### [Data shown]
'''
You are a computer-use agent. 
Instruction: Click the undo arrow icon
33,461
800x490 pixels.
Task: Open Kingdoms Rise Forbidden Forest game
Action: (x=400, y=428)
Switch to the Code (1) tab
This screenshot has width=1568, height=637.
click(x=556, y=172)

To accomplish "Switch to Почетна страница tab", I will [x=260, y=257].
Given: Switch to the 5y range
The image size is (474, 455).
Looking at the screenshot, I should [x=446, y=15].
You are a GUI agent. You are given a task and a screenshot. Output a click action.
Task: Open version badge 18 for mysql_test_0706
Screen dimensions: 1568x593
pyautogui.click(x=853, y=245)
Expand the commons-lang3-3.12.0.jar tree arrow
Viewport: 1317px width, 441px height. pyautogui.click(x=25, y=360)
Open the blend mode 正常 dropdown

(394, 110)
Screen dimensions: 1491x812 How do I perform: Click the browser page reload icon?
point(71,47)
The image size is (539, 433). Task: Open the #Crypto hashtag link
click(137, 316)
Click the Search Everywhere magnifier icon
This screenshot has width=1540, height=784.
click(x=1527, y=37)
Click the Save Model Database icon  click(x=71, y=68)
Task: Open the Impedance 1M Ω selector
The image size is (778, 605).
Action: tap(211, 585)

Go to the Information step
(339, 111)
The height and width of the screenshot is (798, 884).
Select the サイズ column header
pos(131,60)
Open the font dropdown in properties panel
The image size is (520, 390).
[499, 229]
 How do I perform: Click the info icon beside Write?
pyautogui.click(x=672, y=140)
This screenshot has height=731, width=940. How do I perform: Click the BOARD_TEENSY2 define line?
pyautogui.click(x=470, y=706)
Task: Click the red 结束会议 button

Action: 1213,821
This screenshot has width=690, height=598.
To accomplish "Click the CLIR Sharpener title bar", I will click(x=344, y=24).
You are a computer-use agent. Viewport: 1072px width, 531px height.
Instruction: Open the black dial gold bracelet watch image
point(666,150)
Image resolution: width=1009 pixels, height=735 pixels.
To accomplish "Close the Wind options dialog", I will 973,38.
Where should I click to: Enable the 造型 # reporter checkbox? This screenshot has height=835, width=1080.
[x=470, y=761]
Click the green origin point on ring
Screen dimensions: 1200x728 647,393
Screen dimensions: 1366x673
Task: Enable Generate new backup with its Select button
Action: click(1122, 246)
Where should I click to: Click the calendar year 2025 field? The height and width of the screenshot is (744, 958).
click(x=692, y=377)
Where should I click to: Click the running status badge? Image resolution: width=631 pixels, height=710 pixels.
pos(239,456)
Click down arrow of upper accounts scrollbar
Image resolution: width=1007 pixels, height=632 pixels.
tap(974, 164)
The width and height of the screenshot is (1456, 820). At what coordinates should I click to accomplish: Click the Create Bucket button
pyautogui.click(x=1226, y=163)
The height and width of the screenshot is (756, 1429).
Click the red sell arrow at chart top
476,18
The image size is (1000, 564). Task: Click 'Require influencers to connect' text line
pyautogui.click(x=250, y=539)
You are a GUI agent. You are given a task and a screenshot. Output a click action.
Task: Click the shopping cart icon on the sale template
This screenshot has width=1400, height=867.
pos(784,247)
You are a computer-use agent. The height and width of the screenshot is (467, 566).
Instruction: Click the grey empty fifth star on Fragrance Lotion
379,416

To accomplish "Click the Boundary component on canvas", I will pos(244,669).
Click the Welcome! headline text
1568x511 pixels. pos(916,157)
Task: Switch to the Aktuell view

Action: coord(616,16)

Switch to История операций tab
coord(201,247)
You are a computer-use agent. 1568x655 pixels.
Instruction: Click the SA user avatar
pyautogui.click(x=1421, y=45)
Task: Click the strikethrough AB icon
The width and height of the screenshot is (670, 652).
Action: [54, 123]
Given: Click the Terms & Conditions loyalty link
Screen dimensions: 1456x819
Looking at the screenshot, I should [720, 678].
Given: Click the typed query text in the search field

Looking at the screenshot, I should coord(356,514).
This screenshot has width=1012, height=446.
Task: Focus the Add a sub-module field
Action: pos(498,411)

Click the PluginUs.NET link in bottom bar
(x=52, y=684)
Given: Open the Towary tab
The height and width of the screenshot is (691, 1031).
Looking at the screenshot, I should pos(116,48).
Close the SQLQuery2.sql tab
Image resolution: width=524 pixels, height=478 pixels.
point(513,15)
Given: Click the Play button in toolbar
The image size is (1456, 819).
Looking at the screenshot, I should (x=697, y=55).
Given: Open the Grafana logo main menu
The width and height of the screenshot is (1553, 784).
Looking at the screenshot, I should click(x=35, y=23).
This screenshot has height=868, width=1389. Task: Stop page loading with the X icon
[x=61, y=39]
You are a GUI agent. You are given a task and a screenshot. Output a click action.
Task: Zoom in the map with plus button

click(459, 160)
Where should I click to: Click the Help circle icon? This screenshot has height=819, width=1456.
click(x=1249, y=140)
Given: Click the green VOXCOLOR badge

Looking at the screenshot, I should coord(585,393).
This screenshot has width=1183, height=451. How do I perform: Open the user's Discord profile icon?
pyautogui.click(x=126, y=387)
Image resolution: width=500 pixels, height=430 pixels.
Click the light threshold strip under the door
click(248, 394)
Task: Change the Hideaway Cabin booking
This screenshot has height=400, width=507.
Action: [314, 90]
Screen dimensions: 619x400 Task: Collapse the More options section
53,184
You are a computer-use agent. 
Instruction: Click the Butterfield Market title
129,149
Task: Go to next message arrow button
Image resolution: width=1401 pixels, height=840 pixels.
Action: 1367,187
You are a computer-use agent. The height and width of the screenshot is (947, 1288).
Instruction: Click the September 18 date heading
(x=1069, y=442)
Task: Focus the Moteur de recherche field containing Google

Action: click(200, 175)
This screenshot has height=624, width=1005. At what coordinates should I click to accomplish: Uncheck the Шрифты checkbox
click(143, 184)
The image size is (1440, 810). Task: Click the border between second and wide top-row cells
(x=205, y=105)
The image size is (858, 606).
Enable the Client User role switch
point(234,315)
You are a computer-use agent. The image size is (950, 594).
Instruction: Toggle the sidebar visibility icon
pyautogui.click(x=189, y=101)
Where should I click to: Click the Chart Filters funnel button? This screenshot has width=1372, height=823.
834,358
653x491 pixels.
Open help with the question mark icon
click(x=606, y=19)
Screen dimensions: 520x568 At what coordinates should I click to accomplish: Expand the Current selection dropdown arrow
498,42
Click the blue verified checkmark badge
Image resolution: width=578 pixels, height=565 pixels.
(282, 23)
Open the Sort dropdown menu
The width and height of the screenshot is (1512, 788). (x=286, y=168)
'''
### [Your assignment]
Each entry above should be written again exactly.

### [Task solution]
You are a computer-use agent. 
Instruction: Click the undo arrow icon
33,461
800x490 pixels.
Task: Open Kingdoms Rise Forbidden Forest game
Action: (x=400, y=428)
Switch to the Code (1) tab
This screenshot has width=1568, height=637.
click(x=556, y=172)

To accomplish "Switch to Почетна страница tab", I will [x=260, y=257].
Given: Switch to the 5y range
The image size is (474, 455).
Looking at the screenshot, I should [x=446, y=15].
You are a GUI agent. You are given a task and a screenshot. Output a click action.
Task: Open version badge 18 for mysql_test_0706
Screen dimensions: 1568x593
pyautogui.click(x=853, y=245)
Expand the commons-lang3-3.12.0.jar tree arrow
Viewport: 1317px width, 441px height. pyautogui.click(x=25, y=360)
Open the blend mode 正常 dropdown

(394, 110)
Screen dimensions: 1491x812 How do I perform: Click the browser page reload icon?
point(71,47)
The image size is (539, 433). Task: Open the #Crypto hashtag link
click(137, 316)
Click the Search Everywhere magnifier icon
This screenshot has width=1540, height=784.
click(x=1527, y=37)
Click the Save Model Database icon  click(x=71, y=68)
Task: Open the Impedance 1M Ω selector
The image size is (778, 605).
Action: tap(211, 585)

Go to the Information step
(339, 111)
The height and width of the screenshot is (798, 884).
Select the サイズ column header
pos(131,60)
Open the font dropdown in properties panel
The image size is (520, 390).
[499, 229]
 How do I perform: Click the info icon beside Write?
pyautogui.click(x=672, y=140)
This screenshot has height=731, width=940. How do I perform: Click the BOARD_TEENSY2 define line?
pyautogui.click(x=470, y=706)
Task: Click the red 结束会议 button

Action: 1213,821
This screenshot has width=690, height=598.
To accomplish "Click the CLIR Sharpener title bar", I will click(x=344, y=24).
You are a computer-use agent. Viewport: 1072px width, 531px height.
Instruction: Open the black dial gold bracelet watch image
point(666,150)
Image resolution: width=1009 pixels, height=735 pixels.
To accomplish "Close the Wind options dialog", I will 973,38.
Where should I click to: Enable the 造型 # reporter checkbox? This screenshot has height=835, width=1080.
[x=470, y=761]
Click the green origin point on ring
Screen dimensions: 1200x728 647,393
Screen dimensions: 1366x673
Task: Enable Generate new backup with its Select button
Action: click(1122, 246)
Where should I click to: Click the calendar year 2025 field? The height and width of the screenshot is (744, 958).
click(x=692, y=377)
Where should I click to: Click the running status badge? Image resolution: width=631 pixels, height=710 pixels.
pos(239,456)
Click down arrow of upper accounts scrollbar
Image resolution: width=1007 pixels, height=632 pixels.
tap(974, 164)
The width and height of the screenshot is (1456, 820). At what coordinates should I click to accomplish: Click the Create Bucket button
pyautogui.click(x=1226, y=163)
The height and width of the screenshot is (756, 1429).
Click the red sell arrow at chart top
476,18
The image size is (1000, 564). Task: Click 'Require influencers to connect' text line
pyautogui.click(x=250, y=539)
You are a GUI agent. You are given a task and a screenshot. Output a click action.
Task: Click the shopping cart icon on the sale template
This screenshot has width=1400, height=867.
pos(784,247)
You are a computer-use agent. The height and width of the screenshot is (467, 566).
Instruction: Click the grey empty fifth star on Fragrance Lotion
379,416

To accomplish "Click the Boundary component on canvas", I will pos(244,669).
Click the Welcome! headline text
1568x511 pixels. pos(916,157)
Task: Switch to the Aktuell view

Action: coord(616,16)

Switch to История операций tab
coord(201,247)
You are a computer-use agent. 1568x655 pixels.
Instruction: Click the SA user avatar
pyautogui.click(x=1421, y=45)
Task: Click the strikethrough AB icon
The width and height of the screenshot is (670, 652).
Action: [54, 123]
Given: Click the Terms & Conditions loyalty link
Screen dimensions: 1456x819
Looking at the screenshot, I should [720, 678].
Given: Click the typed query text in the search field

Looking at the screenshot, I should coord(356,514).
This screenshot has width=1012, height=446.
Task: Focus the Add a sub-module field
Action: pos(498,411)

Click the PluginUs.NET link in bottom bar
(x=52, y=684)
Given: Open the Towary tab
The height and width of the screenshot is (691, 1031).
Looking at the screenshot, I should pos(116,48).
Close the SQLQuery2.sql tab
Image resolution: width=524 pixels, height=478 pixels.
point(513,15)
Given: Click the Play button in toolbar
The image size is (1456, 819).
Looking at the screenshot, I should (x=697, y=55).
Given: Open the Grafana logo main menu
The width and height of the screenshot is (1553, 784).
Looking at the screenshot, I should click(x=35, y=23).
This screenshot has height=868, width=1389. Task: Stop page loading with the X icon
[x=61, y=39]
You are a GUI agent. You are given a task and a screenshot. Output a click action.
Task: Zoom in the map with plus button

click(459, 160)
Where should I click to: Click the Help circle icon? This screenshot has height=819, width=1456.
click(x=1249, y=140)
Given: Click the green VOXCOLOR badge

Looking at the screenshot, I should coord(585,393).
This screenshot has width=1183, height=451. How do I perform: Open the user's Discord profile icon?
pyautogui.click(x=126, y=387)
Image resolution: width=500 pixels, height=430 pixels.
Click the light threshold strip under the door
click(248, 394)
Task: Change the Hideaway Cabin booking
This screenshot has height=400, width=507.
Action: [314, 90]
Screen dimensions: 619x400 Task: Collapse the More options section
53,184
You are a computer-use agent. 
Instruction: Click the Butterfield Market title
129,149
Task: Go to next message arrow button
Image resolution: width=1401 pixels, height=840 pixels.
Action: 1367,187
You are a computer-use agent. The height and width of the screenshot is (947, 1288).
Instruction: Click the September 18 date heading
(x=1069, y=442)
Task: Focus the Moteur de recherche field containing Google

Action: click(200, 175)
This screenshot has height=624, width=1005. At what coordinates should I click to accomplish: Uncheck the Шрифты checkbox
click(143, 184)
The image size is (1440, 810). Task: Click the border between second and wide top-row cells
(x=205, y=105)
The image size is (858, 606).
Enable the Client User role switch
point(234,315)
You are a computer-use agent. The image size is (950, 594).
Instruction: Toggle the sidebar visibility icon
pyautogui.click(x=189, y=101)
Where should I click to: Click the Chart Filters funnel button? This screenshot has width=1372, height=823.
834,358
653x491 pixels.
Open help with the question mark icon
click(x=606, y=19)
Screen dimensions: 520x568 At what coordinates should I click to accomplish: Expand the Current selection dropdown arrow
498,42
Click the blue verified checkmark badge
Image resolution: width=578 pixels, height=565 pixels.
(282, 23)
Open the Sort dropdown menu
The width and height of the screenshot is (1512, 788). (x=286, y=168)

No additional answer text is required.